◆ **WHAT YOU WILL DO**
Isolate every line in the data with the string "menu" and copy it.

◆ **INPUT DATA**
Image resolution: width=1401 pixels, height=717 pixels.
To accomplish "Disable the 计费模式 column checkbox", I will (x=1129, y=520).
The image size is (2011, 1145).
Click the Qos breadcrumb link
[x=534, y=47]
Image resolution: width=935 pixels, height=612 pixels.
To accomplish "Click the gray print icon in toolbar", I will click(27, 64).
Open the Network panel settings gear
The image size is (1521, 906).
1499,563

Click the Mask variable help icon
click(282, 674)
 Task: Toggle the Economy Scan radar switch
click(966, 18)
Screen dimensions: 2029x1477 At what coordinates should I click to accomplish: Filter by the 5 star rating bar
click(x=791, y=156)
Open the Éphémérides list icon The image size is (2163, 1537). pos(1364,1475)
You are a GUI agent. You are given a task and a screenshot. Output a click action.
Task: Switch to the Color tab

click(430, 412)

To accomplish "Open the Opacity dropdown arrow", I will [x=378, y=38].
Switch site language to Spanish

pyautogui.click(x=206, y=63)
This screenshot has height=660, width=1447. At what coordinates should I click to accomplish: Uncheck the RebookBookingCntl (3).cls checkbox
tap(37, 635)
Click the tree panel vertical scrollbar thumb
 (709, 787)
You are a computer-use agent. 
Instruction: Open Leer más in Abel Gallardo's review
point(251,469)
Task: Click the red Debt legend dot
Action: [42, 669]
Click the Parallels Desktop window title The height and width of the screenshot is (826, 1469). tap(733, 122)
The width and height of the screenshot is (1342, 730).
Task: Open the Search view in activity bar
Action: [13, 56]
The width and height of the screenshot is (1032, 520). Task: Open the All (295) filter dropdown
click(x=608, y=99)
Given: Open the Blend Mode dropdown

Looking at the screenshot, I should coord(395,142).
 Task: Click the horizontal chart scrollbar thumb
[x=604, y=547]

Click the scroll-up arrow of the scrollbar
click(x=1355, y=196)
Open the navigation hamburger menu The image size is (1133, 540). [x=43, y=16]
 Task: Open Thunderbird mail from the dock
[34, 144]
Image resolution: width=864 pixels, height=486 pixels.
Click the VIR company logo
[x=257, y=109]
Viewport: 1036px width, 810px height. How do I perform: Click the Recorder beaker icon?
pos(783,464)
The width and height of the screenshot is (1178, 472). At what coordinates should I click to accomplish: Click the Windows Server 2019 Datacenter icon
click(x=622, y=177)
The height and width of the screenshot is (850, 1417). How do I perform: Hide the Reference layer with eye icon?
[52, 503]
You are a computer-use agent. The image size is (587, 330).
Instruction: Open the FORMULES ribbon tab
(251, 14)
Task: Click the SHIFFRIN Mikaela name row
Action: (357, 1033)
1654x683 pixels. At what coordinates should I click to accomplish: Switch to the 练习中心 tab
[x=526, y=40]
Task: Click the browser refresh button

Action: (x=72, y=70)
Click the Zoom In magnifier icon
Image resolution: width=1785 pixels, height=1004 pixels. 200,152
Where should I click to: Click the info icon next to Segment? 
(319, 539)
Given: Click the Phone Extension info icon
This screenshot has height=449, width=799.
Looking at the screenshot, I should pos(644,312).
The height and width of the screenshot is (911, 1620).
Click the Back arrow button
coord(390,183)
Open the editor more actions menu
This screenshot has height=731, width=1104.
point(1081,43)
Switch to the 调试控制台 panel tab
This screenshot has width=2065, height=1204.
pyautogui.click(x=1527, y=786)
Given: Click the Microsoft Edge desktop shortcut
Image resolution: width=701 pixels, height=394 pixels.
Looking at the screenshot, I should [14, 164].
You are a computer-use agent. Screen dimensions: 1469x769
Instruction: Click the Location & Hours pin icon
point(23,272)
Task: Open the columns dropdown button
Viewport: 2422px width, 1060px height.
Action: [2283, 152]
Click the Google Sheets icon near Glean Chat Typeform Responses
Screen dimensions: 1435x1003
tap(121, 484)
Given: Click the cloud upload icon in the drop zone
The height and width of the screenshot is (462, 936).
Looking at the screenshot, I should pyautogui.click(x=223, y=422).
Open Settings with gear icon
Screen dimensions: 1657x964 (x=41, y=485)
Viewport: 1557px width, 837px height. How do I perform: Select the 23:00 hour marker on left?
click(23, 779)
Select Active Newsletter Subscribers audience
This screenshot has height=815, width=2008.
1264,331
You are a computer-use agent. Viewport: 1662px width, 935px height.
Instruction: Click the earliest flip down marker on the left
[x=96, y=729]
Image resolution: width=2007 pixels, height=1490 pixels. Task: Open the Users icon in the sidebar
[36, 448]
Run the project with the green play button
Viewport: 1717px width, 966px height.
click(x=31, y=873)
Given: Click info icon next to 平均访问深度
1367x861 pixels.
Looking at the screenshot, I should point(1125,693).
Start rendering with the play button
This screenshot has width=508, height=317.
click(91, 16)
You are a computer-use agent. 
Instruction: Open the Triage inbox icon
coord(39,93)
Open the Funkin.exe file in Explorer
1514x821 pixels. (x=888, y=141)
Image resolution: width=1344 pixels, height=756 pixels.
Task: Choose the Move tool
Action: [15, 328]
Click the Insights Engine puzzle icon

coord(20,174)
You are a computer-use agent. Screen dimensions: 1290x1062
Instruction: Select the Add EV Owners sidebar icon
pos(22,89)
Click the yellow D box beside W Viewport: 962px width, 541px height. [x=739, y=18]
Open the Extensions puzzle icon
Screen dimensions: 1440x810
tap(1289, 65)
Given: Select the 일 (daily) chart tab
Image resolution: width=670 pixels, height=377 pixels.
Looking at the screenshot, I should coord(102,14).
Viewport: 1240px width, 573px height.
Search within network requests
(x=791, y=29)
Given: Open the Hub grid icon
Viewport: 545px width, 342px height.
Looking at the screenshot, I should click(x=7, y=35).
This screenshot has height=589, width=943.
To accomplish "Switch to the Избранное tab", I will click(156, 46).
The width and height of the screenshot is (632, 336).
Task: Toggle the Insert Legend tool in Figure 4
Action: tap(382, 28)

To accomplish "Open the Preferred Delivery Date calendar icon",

◆ **ANSWER SECTION**
Open the navigation hamburger menu The image size is (1133, 540). [x=43, y=16]
Open the editor more actions menu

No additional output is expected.